▶ Task requirements:
Pictures are to be left out; every line from the one with "How do I perform: Click" through the end of the data must be transcribed exactly.
··········
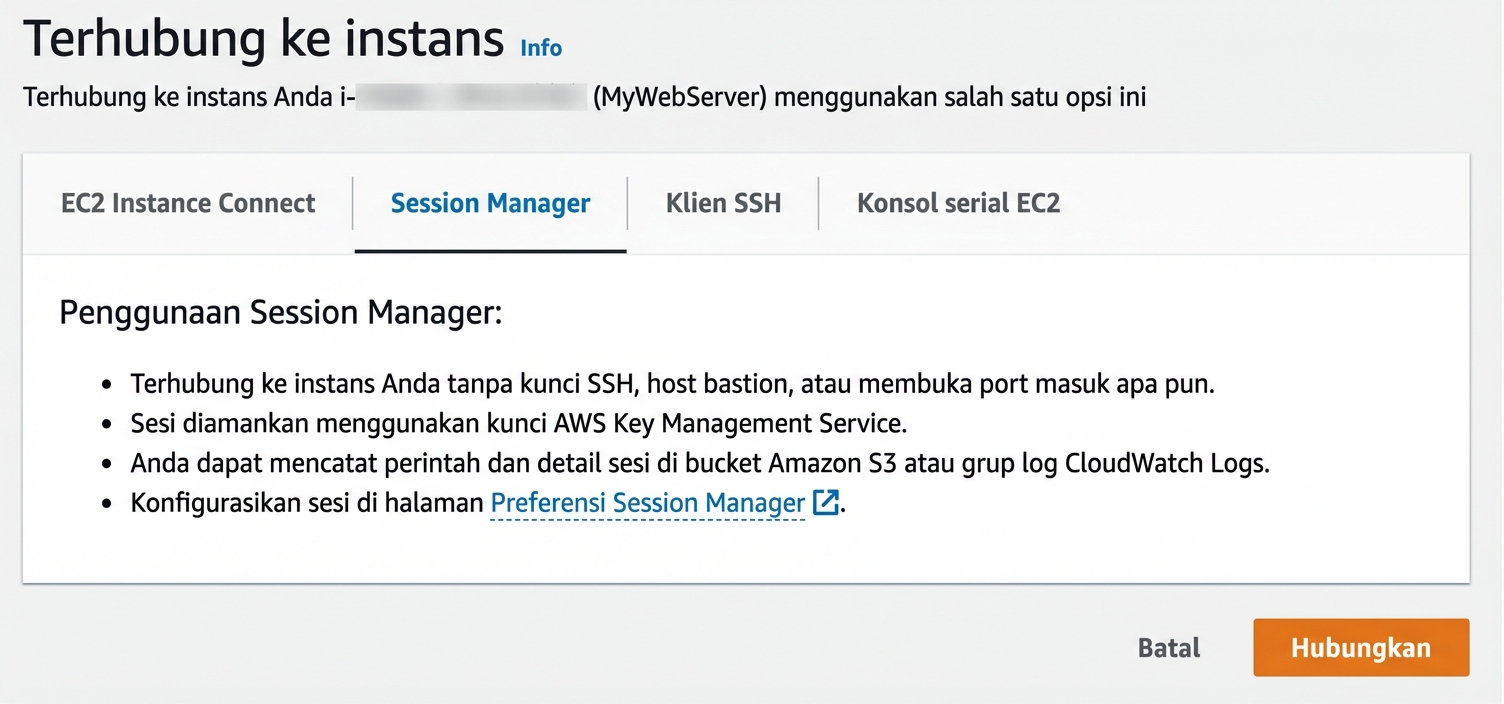Switch to the Klien SSH tab
The image size is (1504, 704).
[723, 203]
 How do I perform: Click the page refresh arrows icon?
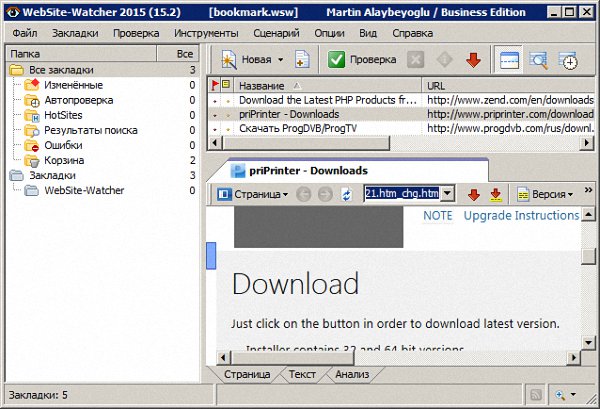click(347, 194)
··········
▶ Response to this exercise:
 How do I perform: Click the page refresh arrows icon?
click(347, 194)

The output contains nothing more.